* Start RECORD EXCERPTS *

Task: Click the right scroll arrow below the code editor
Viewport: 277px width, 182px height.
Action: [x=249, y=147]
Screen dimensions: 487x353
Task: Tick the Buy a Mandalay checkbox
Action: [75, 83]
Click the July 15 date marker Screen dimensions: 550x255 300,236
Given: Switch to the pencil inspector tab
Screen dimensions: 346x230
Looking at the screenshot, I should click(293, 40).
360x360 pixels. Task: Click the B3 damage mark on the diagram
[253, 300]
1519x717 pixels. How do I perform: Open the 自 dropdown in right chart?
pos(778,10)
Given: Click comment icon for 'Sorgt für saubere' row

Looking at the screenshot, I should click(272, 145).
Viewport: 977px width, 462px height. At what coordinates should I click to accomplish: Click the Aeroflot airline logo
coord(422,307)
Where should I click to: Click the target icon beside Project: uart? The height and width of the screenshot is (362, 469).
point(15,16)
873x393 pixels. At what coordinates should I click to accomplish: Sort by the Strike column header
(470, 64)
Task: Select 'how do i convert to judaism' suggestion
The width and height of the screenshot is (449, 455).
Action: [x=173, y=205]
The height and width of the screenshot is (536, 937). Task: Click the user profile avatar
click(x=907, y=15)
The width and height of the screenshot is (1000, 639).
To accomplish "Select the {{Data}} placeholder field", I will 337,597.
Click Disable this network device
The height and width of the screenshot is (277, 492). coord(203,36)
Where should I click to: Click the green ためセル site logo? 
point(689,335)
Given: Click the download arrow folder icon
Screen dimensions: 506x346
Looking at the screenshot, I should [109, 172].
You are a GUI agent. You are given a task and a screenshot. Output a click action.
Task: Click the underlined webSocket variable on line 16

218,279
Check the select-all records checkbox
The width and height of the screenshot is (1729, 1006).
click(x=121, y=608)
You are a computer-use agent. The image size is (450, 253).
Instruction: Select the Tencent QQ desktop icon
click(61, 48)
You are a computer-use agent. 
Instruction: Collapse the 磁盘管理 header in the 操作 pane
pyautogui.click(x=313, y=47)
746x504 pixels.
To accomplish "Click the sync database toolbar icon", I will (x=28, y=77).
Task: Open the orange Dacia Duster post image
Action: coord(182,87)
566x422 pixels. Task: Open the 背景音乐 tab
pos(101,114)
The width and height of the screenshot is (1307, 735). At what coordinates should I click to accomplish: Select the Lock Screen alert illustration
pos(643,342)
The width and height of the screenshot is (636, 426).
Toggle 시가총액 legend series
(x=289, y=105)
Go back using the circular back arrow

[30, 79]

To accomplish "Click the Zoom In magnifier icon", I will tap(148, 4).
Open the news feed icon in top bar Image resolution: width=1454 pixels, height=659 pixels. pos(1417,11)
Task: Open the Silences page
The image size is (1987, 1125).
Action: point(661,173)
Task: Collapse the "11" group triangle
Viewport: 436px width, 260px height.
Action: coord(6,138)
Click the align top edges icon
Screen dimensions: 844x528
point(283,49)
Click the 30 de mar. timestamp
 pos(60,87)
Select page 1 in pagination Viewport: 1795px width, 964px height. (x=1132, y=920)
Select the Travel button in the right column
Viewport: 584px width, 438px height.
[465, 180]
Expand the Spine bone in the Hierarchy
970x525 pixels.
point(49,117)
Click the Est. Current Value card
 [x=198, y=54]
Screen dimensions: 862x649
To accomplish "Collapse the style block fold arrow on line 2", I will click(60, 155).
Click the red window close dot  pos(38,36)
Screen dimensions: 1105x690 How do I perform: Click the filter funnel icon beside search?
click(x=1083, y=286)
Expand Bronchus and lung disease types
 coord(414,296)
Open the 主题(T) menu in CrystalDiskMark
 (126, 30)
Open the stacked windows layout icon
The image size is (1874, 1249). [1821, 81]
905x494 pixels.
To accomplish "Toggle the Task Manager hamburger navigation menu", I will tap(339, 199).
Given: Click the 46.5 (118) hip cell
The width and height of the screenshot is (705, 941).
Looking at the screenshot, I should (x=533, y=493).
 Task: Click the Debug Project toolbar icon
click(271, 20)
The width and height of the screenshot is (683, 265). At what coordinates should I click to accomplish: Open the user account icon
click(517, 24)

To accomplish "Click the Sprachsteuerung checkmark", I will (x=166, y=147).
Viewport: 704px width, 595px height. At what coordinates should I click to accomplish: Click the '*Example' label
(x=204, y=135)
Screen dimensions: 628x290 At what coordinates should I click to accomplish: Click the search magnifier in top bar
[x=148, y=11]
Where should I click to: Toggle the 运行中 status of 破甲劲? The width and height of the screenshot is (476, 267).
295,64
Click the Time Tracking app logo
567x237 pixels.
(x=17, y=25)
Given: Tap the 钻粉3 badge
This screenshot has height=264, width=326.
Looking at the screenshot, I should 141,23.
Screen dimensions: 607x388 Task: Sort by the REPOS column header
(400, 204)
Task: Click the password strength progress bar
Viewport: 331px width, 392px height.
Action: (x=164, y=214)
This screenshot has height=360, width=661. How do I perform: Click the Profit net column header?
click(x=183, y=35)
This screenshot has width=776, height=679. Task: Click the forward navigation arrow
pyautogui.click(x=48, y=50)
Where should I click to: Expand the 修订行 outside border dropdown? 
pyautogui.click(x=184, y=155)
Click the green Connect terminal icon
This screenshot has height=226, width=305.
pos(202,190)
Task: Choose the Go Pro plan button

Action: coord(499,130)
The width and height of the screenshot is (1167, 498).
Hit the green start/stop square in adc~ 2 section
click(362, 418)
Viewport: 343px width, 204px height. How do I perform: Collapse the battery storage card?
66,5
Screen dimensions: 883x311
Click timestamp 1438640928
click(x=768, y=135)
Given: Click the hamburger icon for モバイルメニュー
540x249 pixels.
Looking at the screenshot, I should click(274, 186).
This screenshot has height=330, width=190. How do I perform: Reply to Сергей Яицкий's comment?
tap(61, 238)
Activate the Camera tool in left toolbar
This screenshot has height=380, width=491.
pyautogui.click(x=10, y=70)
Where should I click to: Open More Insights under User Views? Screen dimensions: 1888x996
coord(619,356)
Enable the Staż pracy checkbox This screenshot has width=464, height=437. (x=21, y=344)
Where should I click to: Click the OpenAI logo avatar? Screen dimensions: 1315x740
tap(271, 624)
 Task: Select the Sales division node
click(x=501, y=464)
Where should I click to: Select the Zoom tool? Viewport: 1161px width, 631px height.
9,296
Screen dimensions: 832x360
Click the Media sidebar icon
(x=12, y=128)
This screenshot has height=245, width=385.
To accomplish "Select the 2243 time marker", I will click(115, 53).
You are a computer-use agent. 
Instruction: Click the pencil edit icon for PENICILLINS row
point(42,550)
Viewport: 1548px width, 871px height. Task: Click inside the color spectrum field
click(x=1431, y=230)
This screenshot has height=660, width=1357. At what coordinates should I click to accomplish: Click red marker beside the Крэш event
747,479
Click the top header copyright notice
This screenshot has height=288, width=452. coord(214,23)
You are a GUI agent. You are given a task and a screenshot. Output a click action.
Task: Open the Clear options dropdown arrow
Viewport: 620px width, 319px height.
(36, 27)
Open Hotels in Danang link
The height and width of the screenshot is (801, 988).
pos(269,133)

* End RECORD EXCERPTS *

Repeat these entries word for word.

EXPECTED ANSWER:
Task: Click the right scroll arrow below the code editor
Viewport: 277px width, 182px height.
Action: [x=249, y=147]
Screen dimensions: 487x353
Task: Tick the Buy a Mandalay checkbox
Action: [75, 83]
Click the July 15 date marker Screen dimensions: 550x255 300,236
Given: Switch to the pencil inspector tab
Screen dimensions: 346x230
Looking at the screenshot, I should click(293, 40).
360x360 pixels. Task: Click the B3 damage mark on the diagram
[253, 300]
1519x717 pixels. How do I perform: Open the 自 dropdown in right chart?
pos(778,10)
Given: Click comment icon for 'Sorgt für saubere' row

Looking at the screenshot, I should click(272, 145).
Viewport: 977px width, 462px height. At what coordinates should I click to accomplish: Click the Aeroflot airline logo
coord(422,307)
Where should I click to: Click the target icon beside Project: uart? The height and width of the screenshot is (362, 469).
point(15,16)
873x393 pixels. At what coordinates should I click to accomplish: Sort by the Strike column header
(470, 64)
Task: Select 'how do i convert to judaism' suggestion
The width and height of the screenshot is (449, 455).
Action: [x=173, y=205]
The height and width of the screenshot is (536, 937). Task: Click the user profile avatar
click(x=907, y=15)
The width and height of the screenshot is (1000, 639).
To accomplish "Select the {{Data}} placeholder field", I will 337,597.
Click Disable this network device
The height and width of the screenshot is (277, 492). coord(203,36)
Where should I click to: Click the green ためセル site logo? 
point(689,335)
Given: Click the download arrow folder icon
Screen dimensions: 506x346
Looking at the screenshot, I should [109, 172].
You are a GUI agent. You are given a task and a screenshot. Output a click action.
Task: Click the underlined webSocket variable on line 16

218,279
Check the select-all records checkbox
The width and height of the screenshot is (1729, 1006).
click(x=121, y=608)
You are a computer-use agent. The image size is (450, 253).
Instruction: Select the Tencent QQ desktop icon
click(61, 48)
You are a computer-use agent. 
Instruction: Collapse the 磁盘管理 header in the 操作 pane
pyautogui.click(x=313, y=47)
746x504 pixels.
To accomplish "Click the sync database toolbar icon", I will (x=28, y=77).
Task: Open the orange Dacia Duster post image
Action: coord(182,87)
566x422 pixels. Task: Open the 背景音乐 tab
pos(101,114)
The width and height of the screenshot is (1307, 735). At what coordinates should I click to accomplish: Select the Lock Screen alert illustration
pos(643,342)
The width and height of the screenshot is (636, 426).
Toggle 시가총액 legend series
(x=289, y=105)
Go back using the circular back arrow

[30, 79]

To accomplish "Click the Zoom In magnifier icon", I will tap(148, 4).
Open the news feed icon in top bar Image resolution: width=1454 pixels, height=659 pixels. pos(1417,11)
Task: Open the Silences page
The image size is (1987, 1125).
Action: point(661,173)
Task: Collapse the "11" group triangle
Viewport: 436px width, 260px height.
Action: coord(6,138)
Click the align top edges icon
Screen dimensions: 844x528
point(283,49)
Click the 30 de mar. timestamp
 pos(60,87)
Select page 1 in pagination Viewport: 1795px width, 964px height. (x=1132, y=920)
Select the Travel button in the right column
Viewport: 584px width, 438px height.
[465, 180]
Expand the Spine bone in the Hierarchy
970x525 pixels.
point(49,117)
Click the Est. Current Value card
 [x=198, y=54]
Screen dimensions: 862x649
To accomplish "Collapse the style block fold arrow on line 2", I will click(60, 155).
Click the red window close dot  pos(38,36)
Screen dimensions: 1105x690 How do I perform: Click the filter funnel icon beside search?
click(x=1083, y=286)
Expand Bronchus and lung disease types
 coord(414,296)
Open the 主题(T) menu in CrystalDiskMark
 (126, 30)
Open the stacked windows layout icon
The image size is (1874, 1249). [1821, 81]
905x494 pixels.
To accomplish "Toggle the Task Manager hamburger navigation menu", I will tap(339, 199).
Given: Click the 46.5 (118) hip cell
The width and height of the screenshot is (705, 941).
Looking at the screenshot, I should (x=533, y=493).
 Task: Click the Debug Project toolbar icon
click(271, 20)
The width and height of the screenshot is (683, 265). At what coordinates should I click to accomplish: Open the user account icon
click(517, 24)

To accomplish "Click the Sprachsteuerung checkmark", I will (x=166, y=147).
Viewport: 704px width, 595px height. At what coordinates should I click to accomplish: Click the '*Example' label
(x=204, y=135)
Screen dimensions: 628x290 At what coordinates should I click to accomplish: Click the search magnifier in top bar
[x=148, y=11]
Where should I click to: Toggle the 运行中 status of 破甲劲? The width and height of the screenshot is (476, 267).
295,64
Click the Time Tracking app logo
567x237 pixels.
(x=17, y=25)
Given: Tap the 钻粉3 badge
This screenshot has height=264, width=326.
Looking at the screenshot, I should 141,23.
Screen dimensions: 607x388 Task: Sort by the REPOS column header
(400, 204)
Task: Click the password strength progress bar
Viewport: 331px width, 392px height.
Action: (x=164, y=214)
This screenshot has height=360, width=661. How do I perform: Click the Profit net column header?
click(x=183, y=35)
This screenshot has width=776, height=679. Task: Click the forward navigation arrow
pyautogui.click(x=48, y=50)
Where should I click to: Expand the 修订行 outside border dropdown? 
pyautogui.click(x=184, y=155)
Click the green Connect terminal icon
This screenshot has height=226, width=305.
pos(202,190)
Task: Choose the Go Pro plan button

Action: coord(499,130)
The width and height of the screenshot is (1167, 498).
Hit the green start/stop square in adc~ 2 section
click(362, 418)
Viewport: 343px width, 204px height. How do I perform: Collapse the battery storage card?
66,5
Screen dimensions: 883x311
Click timestamp 1438640928
click(x=768, y=135)
Given: Click the hamburger icon for モバイルメニュー
540x249 pixels.
Looking at the screenshot, I should click(274, 186).
This screenshot has height=330, width=190. How do I perform: Reply to Сергей Яицкий's comment?
tap(61, 238)
Activate the Camera tool in left toolbar
This screenshot has height=380, width=491.
pyautogui.click(x=10, y=70)
Where should I click to: Open More Insights under User Views? Screen dimensions: 1888x996
coord(619,356)
Enable the Staż pracy checkbox This screenshot has width=464, height=437. (x=21, y=344)
Where should I click to: Click the OpenAI logo avatar? Screen dimensions: 1315x740
tap(271, 624)
 Task: Select the Sales division node
click(x=501, y=464)
Where should I click to: Select the Zoom tool? Viewport: 1161px width, 631px height.
9,296
Screen dimensions: 832x360
Click the Media sidebar icon
(x=12, y=128)
This screenshot has height=245, width=385.
To accomplish "Select the 2243 time marker", I will click(115, 53).
You are a computer-use agent. 
Instruction: Click the pencil edit icon for PENICILLINS row
point(42,550)
Viewport: 1548px width, 871px height. Task: Click inside the color spectrum field
click(x=1431, y=230)
This screenshot has height=660, width=1357. At what coordinates should I click to accomplish: Click red marker beside the Крэш event
747,479
Click the top header copyright notice
This screenshot has height=288, width=452. coord(214,23)
You are a GUI agent. You are given a task and a screenshot. Output a click action.
Task: Open the Clear options dropdown arrow
Viewport: 620px width, 319px height.
(36, 27)
Open Hotels in Danang link
The height and width of the screenshot is (801, 988).
pos(269,133)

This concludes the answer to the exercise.